§ Text shown:
□ □ □

A Hawaiian pre-schooler died after lapsing into a coma in a dentist’s chair. Now state authorities are investigating her dentist, according to a report by Susan Essoyan of the Honolulu Star-Advertiser. (The articles are behind a paywall but AHCJ has been given permission to republish them here.)
“The state Department of Commerce and Consumer Affairs has begun an investigation of Kailua dentist Dr. Lilly Geyer after a 3-year-old girl fell into a coma while she was in the dentist’s chair and later died,” Essoyan reported on Jan. 8.
“Finley Puleo Boyle, the only child of Ashley and Evan Boyle of Kailua, never awoke after losing consciousness and suffering massive brain damage following heavy sedation at the dentist’s office Dec. 3, her mother said.”
The little girl died Jan. 3 at a local hospice.
Boyle’s family has filed a negligence lawsuit and is preparing a wrongful death suit, Essoyan reported. And their lawyer is raising questions about dentist’s diagnosis as well as the level of sedatives administered to the 38-pound girl. He told the Star-Advertiser the child was given the maximum doses of Demerol and Hydroxyzine and 40 percent more than the maximum of chloral hydrate for a child her size – if just one of those drugs were being administered, Essoyan reported.
Meanwhile the state’s investigation of the dentist is being handled by the Regulated Industries Complaints Office, which enforces dental licensing regulations. Geyer’s practice, Island Dentistry for Children, has shut down. Neither the dentist nor her attorney have commented on the case.
Sadly, the case brings to mind other stories of children dying while receiving dental treatment under sedation or general anesthesia.

□ □ □

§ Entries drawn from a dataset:

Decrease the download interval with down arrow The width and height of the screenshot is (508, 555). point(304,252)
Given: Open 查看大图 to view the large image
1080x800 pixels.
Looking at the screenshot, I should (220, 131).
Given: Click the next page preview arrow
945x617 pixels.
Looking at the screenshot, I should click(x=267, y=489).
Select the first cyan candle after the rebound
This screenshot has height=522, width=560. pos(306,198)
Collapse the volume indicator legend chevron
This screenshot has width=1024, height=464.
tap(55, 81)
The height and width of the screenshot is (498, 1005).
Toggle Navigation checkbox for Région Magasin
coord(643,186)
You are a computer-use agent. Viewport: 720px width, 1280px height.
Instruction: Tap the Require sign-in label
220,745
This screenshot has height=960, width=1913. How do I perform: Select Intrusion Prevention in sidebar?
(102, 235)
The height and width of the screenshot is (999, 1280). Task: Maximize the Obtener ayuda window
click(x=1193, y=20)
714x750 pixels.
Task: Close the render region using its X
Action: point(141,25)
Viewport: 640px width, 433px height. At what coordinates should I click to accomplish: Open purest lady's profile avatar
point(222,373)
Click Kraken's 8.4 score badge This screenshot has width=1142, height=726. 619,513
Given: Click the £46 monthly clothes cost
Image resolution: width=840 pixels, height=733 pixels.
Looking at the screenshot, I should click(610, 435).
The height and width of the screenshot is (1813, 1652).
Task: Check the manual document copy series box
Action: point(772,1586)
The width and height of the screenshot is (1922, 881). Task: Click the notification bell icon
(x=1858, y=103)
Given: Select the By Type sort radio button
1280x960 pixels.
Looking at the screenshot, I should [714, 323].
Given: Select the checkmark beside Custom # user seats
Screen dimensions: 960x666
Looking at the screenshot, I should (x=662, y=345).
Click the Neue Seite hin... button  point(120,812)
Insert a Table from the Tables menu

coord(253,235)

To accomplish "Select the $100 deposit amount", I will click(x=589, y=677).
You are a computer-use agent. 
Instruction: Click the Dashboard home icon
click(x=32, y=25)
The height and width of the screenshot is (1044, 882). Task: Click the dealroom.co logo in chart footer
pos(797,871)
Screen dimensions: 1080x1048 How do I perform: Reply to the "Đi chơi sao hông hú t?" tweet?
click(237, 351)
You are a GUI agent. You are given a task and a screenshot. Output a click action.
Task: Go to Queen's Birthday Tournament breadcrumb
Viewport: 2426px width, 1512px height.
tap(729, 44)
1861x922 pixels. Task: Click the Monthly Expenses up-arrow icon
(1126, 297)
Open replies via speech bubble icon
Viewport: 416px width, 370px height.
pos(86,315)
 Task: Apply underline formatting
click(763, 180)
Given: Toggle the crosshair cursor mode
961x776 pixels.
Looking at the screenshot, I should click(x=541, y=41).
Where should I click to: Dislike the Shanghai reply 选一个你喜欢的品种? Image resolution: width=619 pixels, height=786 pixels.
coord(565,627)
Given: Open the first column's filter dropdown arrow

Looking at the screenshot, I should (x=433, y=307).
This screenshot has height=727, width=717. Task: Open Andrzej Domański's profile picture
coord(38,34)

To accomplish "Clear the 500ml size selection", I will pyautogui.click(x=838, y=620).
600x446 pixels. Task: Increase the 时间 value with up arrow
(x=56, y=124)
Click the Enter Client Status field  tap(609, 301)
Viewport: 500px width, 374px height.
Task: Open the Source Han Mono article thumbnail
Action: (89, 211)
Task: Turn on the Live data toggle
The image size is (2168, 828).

□ □ □

§ Problems to work on:
**a)** Retype the part of the report on the Kailua girl's death after dental sedation, starting at "A Hawaiian pre-schooler" and ending at "a local hospice.".
**b)** Write the next part of the report on the Kailua girl's death after dental sedation, picking up after its final sentence.
None of these entries is needed.

§ Results for the exercise:
**a)**
A Hawaiian pre-schooler died after lapsing into a coma in a dentist’s chair. Now state authorities are investigating her dentist, according to a report by Susan Essoyan of the Honolulu Star-Advertiser. (The articles are behind a paywall but AHCJ has been given permission to republish them here.)
“The state Department of Commerce and Consumer Affairs has begun an investigation of Kailua dentist Dr. Lilly Geyer after a 3-year-old girl fell into a coma while she was in the dentist’s chair and later died,” Essoyan reported on Jan. 8.
“Finley Puleo Boyle, the only child of Ashley and Evan Boyle of Kailua, never awoke after losing consciousness and suffering massive brain damage following heavy sedation at the dentist’s office Dec. 3, her mother said.”
The little girl died Jan. 3 at a local hospice.

**b)**
Children with diagnoses of extensive decay who may not be able to sit still for care are sometimes placed under general anesthesia before undergoing treatment. But sedation, a drug-induced depression of consciousness, “is increasingly popular and viewed as lower-risk in community settings” such as dental offices, according to a August 2013 report in Pediatric Anesthesia.
The authors of the study, “Trends in Death Associated with Pediatric Dental Sedation and General Anesthesia” reviewed 44 media reports of American children who died after receiving anesthesia for dental work between 1980 and 2011.
They found most of the deaths occurred among 2- to 5-year-olds in an office setting and with a general/pediatric dentist as the anesthesia provider.
“In this latter group,” they noted, “17 of 25 deaths were linked with a sedation anesthetic.”
The researchers, led by Helen H. Lee, of the University of Washington’s Department of Anesthesiology and Pain Medicine, concluded the media reports they reviewed “likely represent only a fraction of the overall morbidity and mortality related to dental anesthesia.”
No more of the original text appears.